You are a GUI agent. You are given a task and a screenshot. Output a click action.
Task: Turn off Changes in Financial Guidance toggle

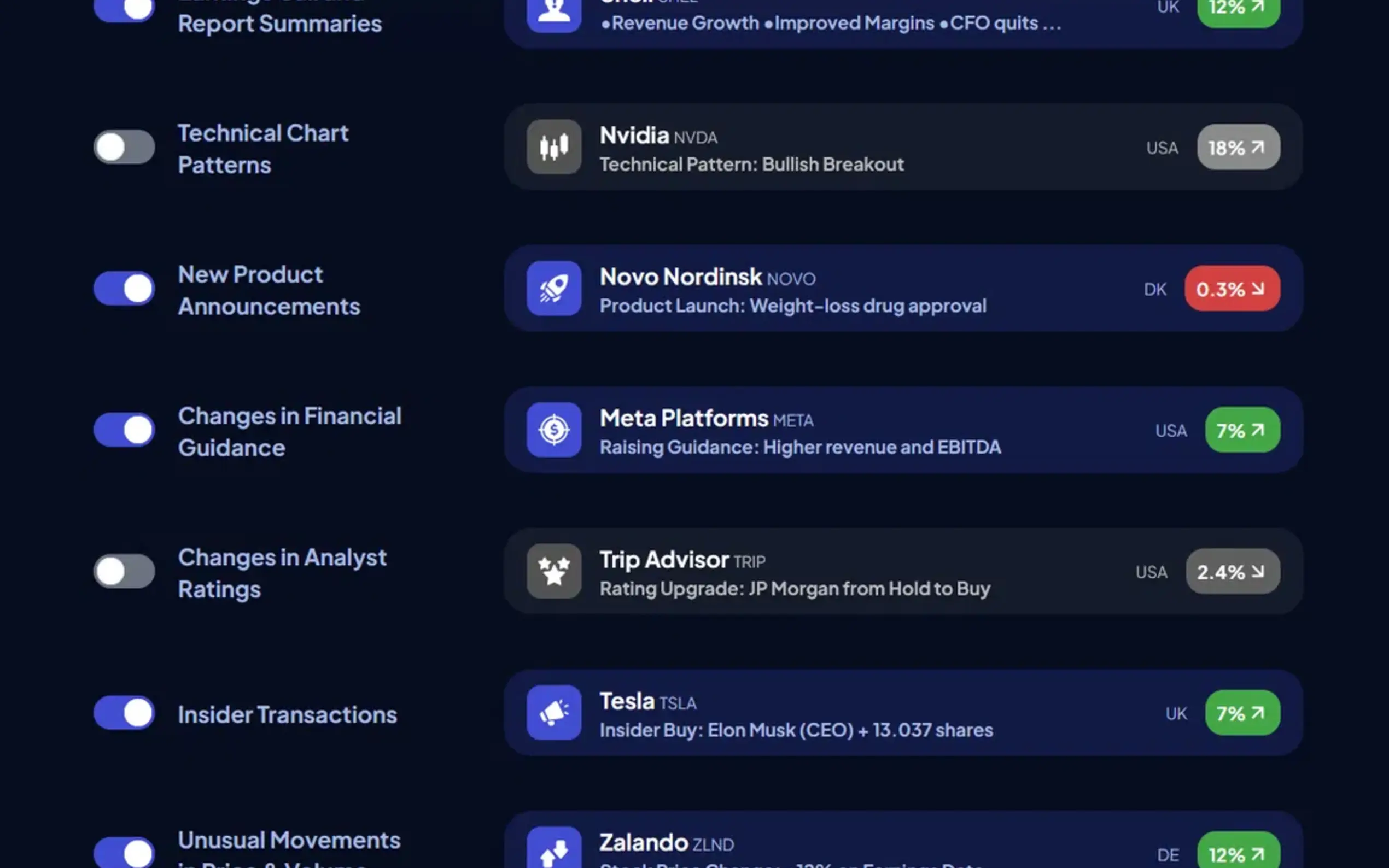124,430
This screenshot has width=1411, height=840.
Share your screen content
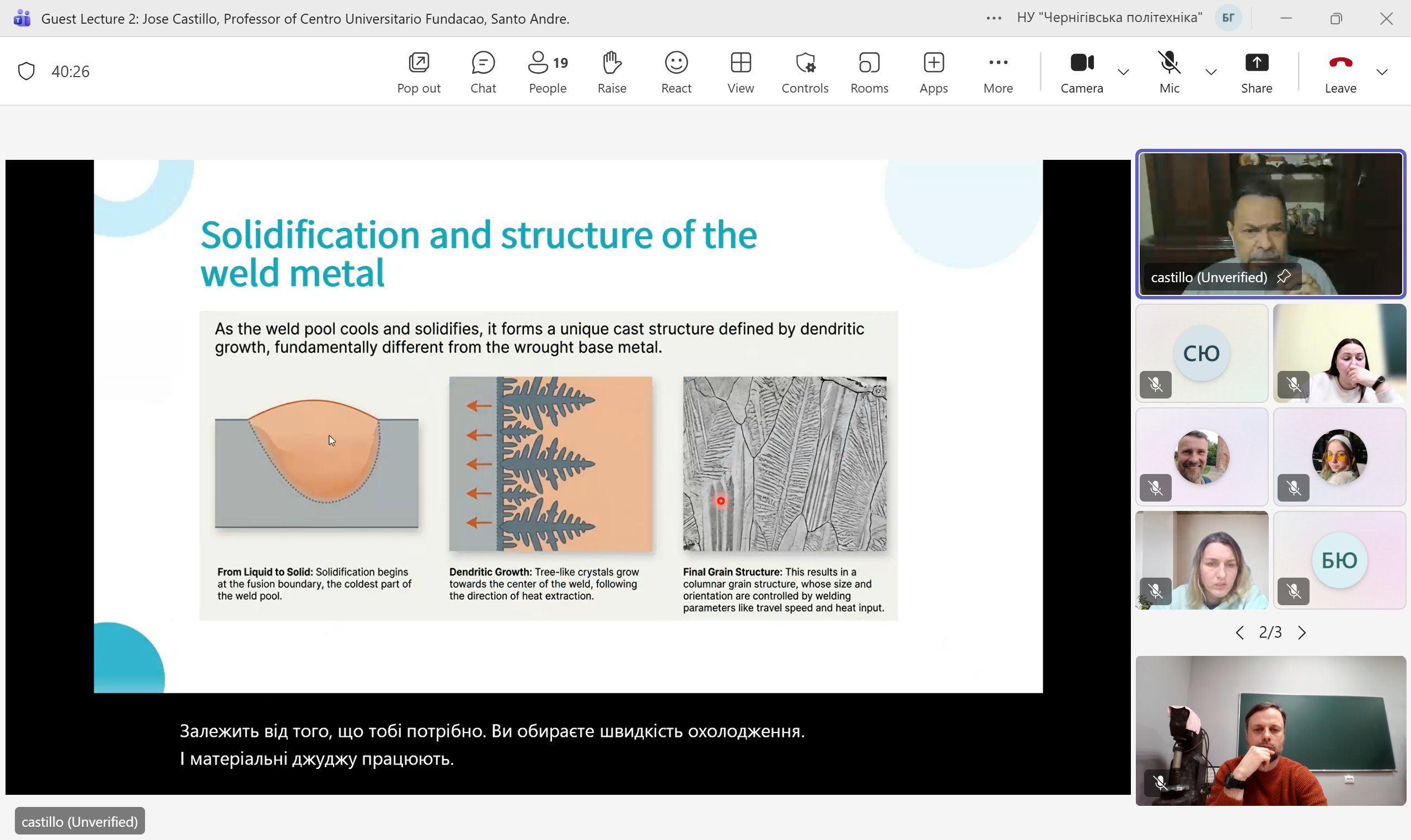[1257, 72]
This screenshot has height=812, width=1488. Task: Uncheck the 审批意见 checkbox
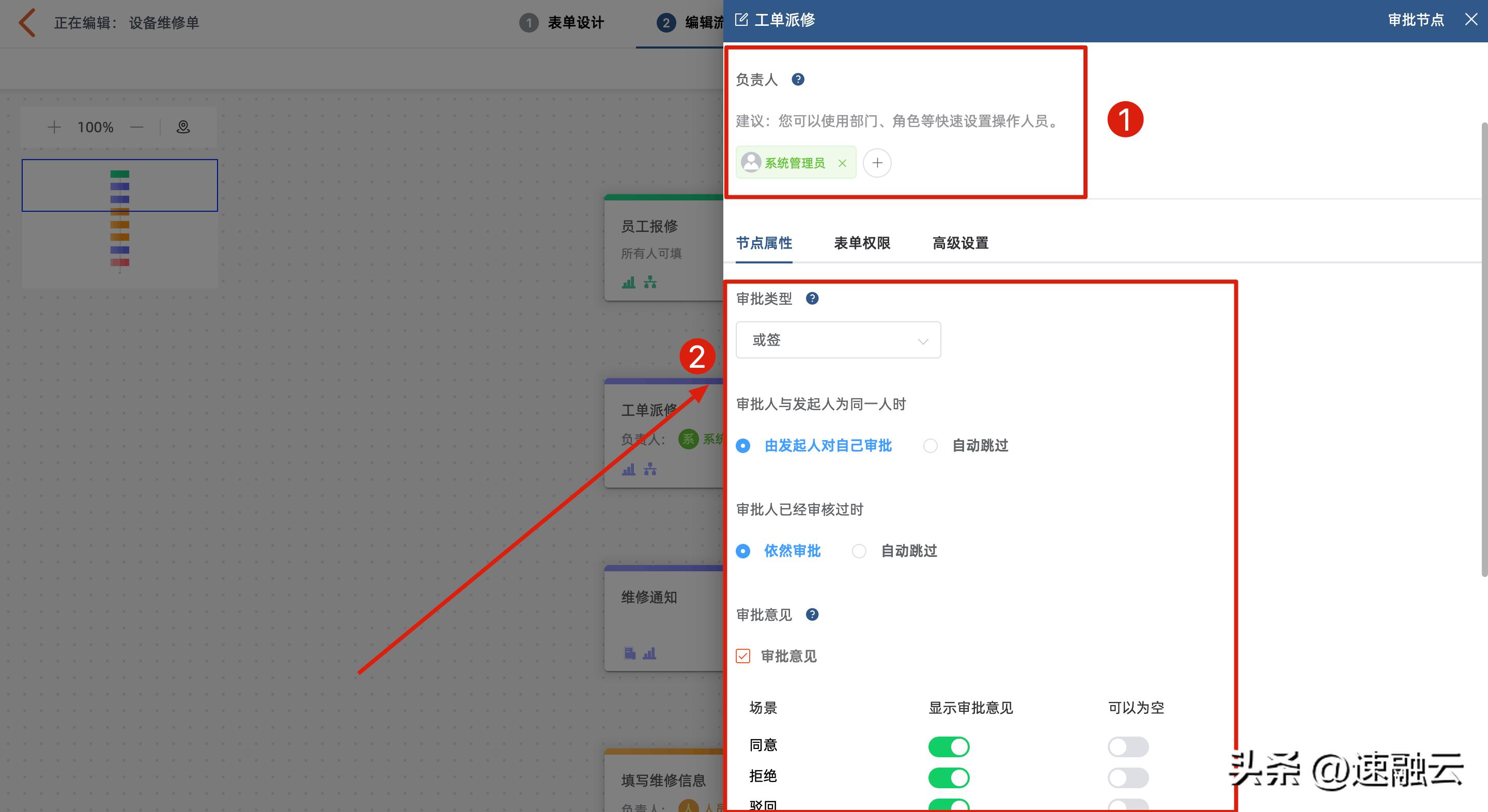pos(743,656)
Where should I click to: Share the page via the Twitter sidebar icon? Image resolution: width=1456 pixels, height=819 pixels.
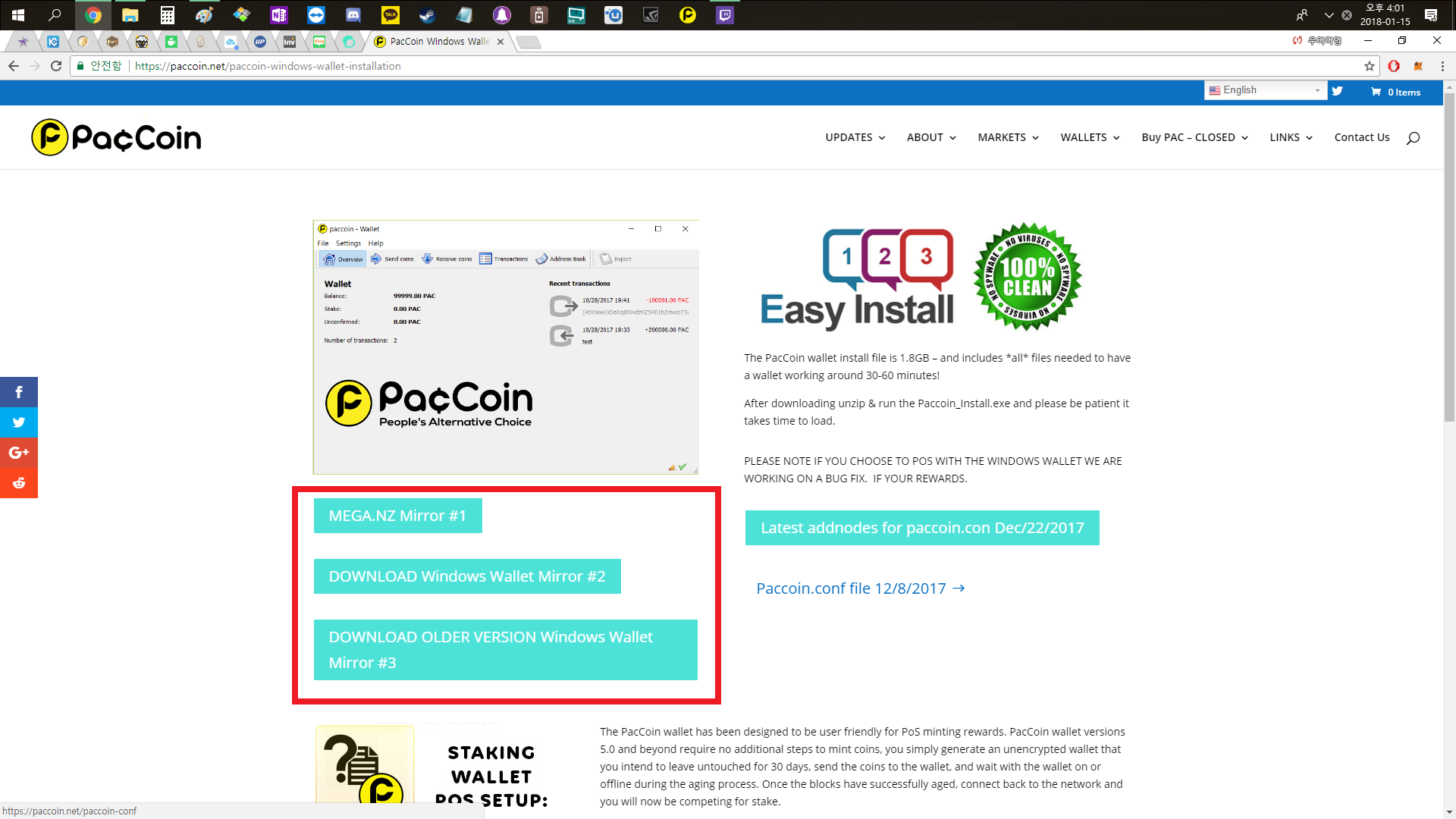click(x=19, y=422)
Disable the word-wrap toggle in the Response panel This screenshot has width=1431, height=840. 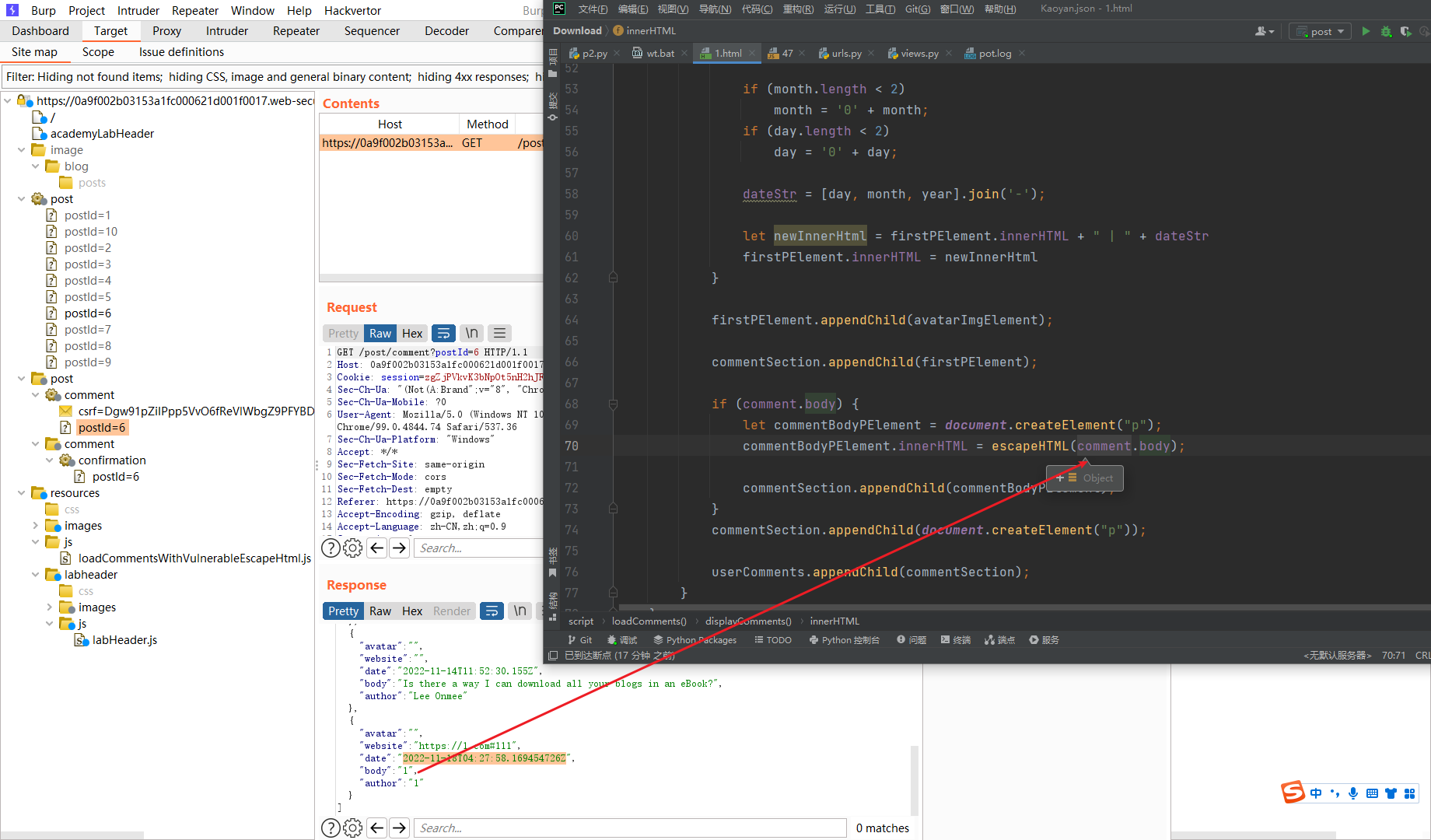coord(492,611)
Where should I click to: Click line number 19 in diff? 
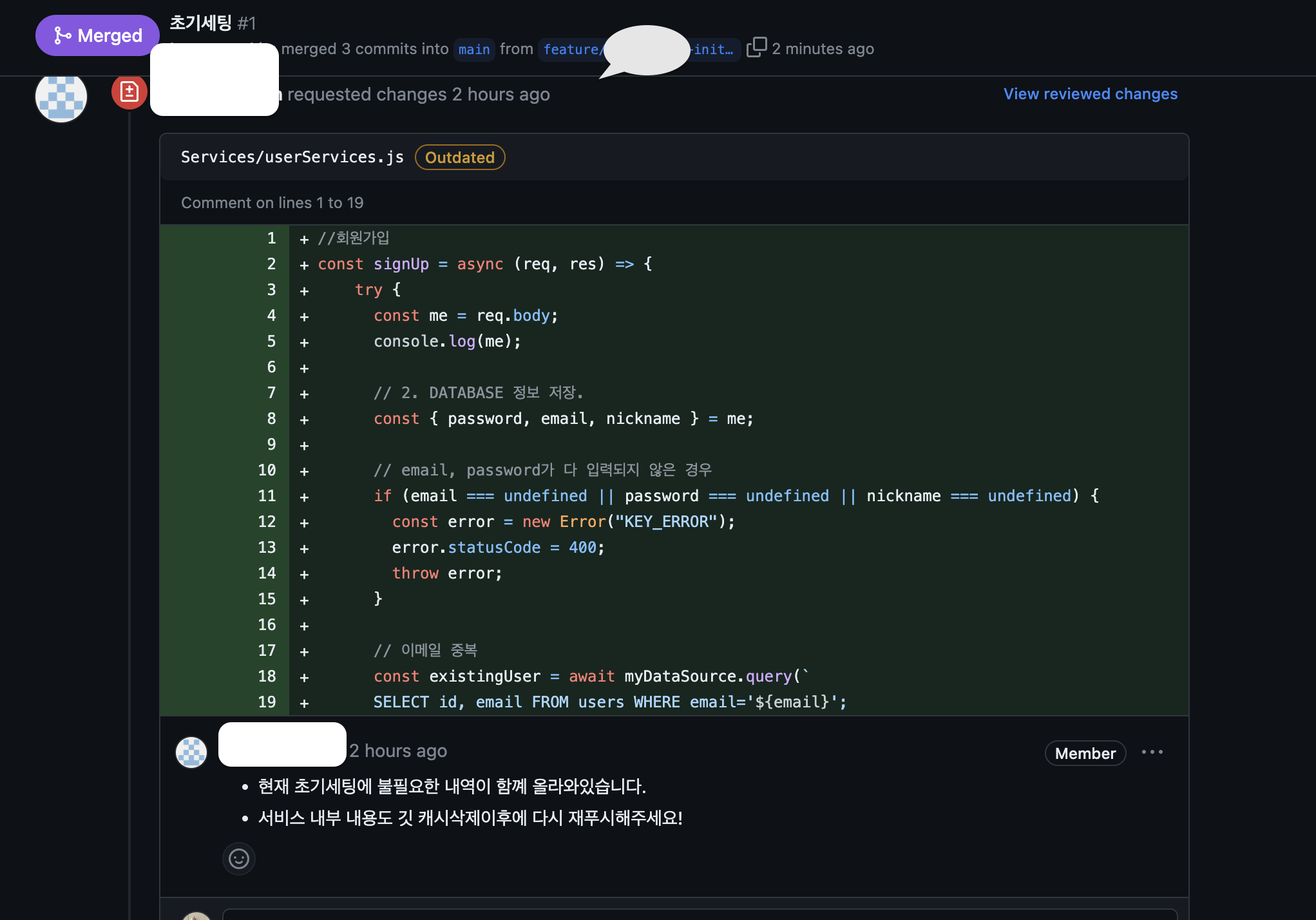pos(267,702)
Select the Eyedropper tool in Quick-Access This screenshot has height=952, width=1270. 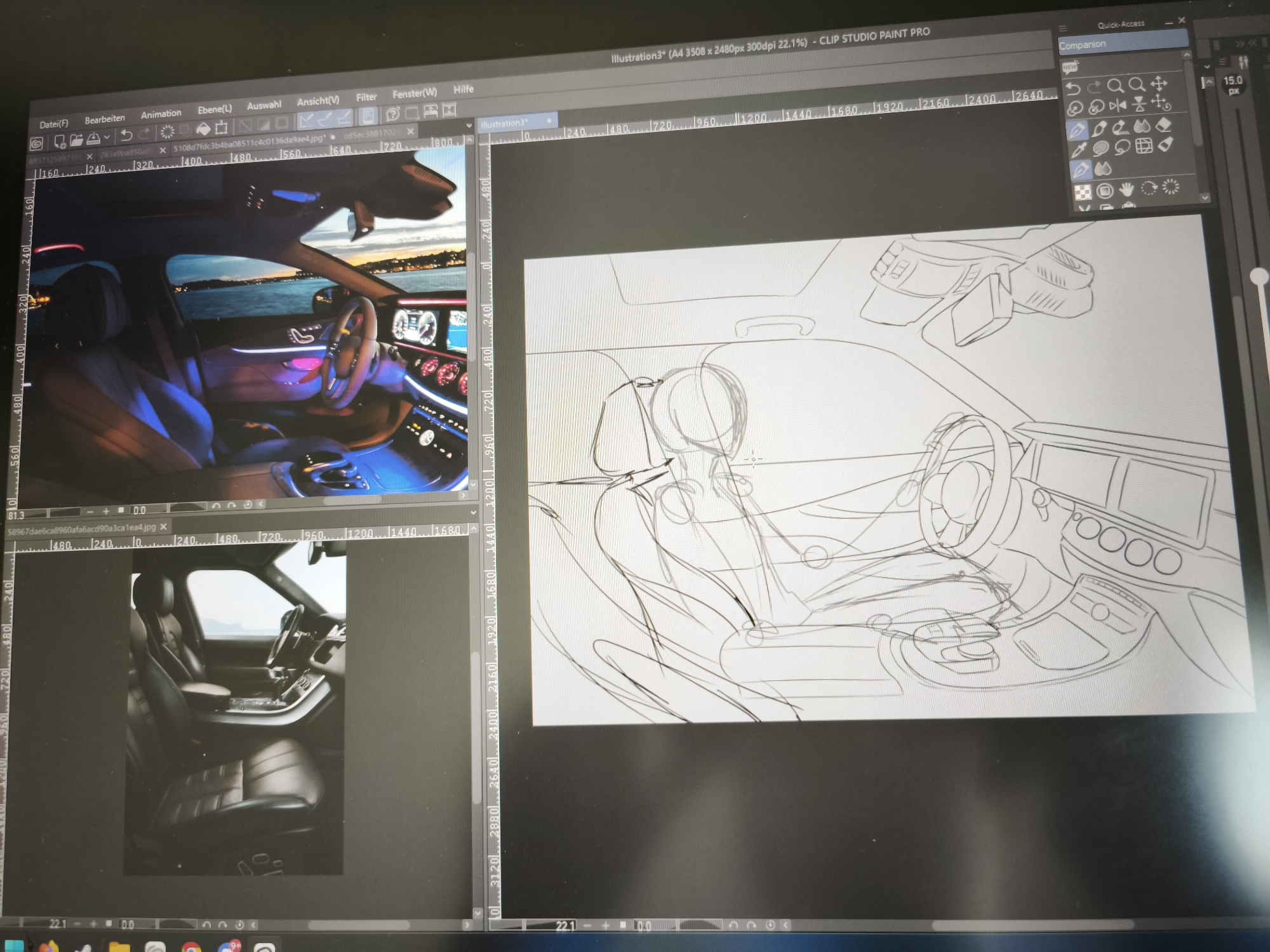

────────────────────────────────────────

An acceptable answer holds exactly the lines from the one with "Where should I click to: Click" through the end of the entries above, both ends kept, and no pictures at all.

FINAL ANSWER:
Where should I click to: Click line number 19 in diff? 
pos(267,702)
Select the Eyedropper tool in Quick-Access This screenshot has height=952, width=1270. 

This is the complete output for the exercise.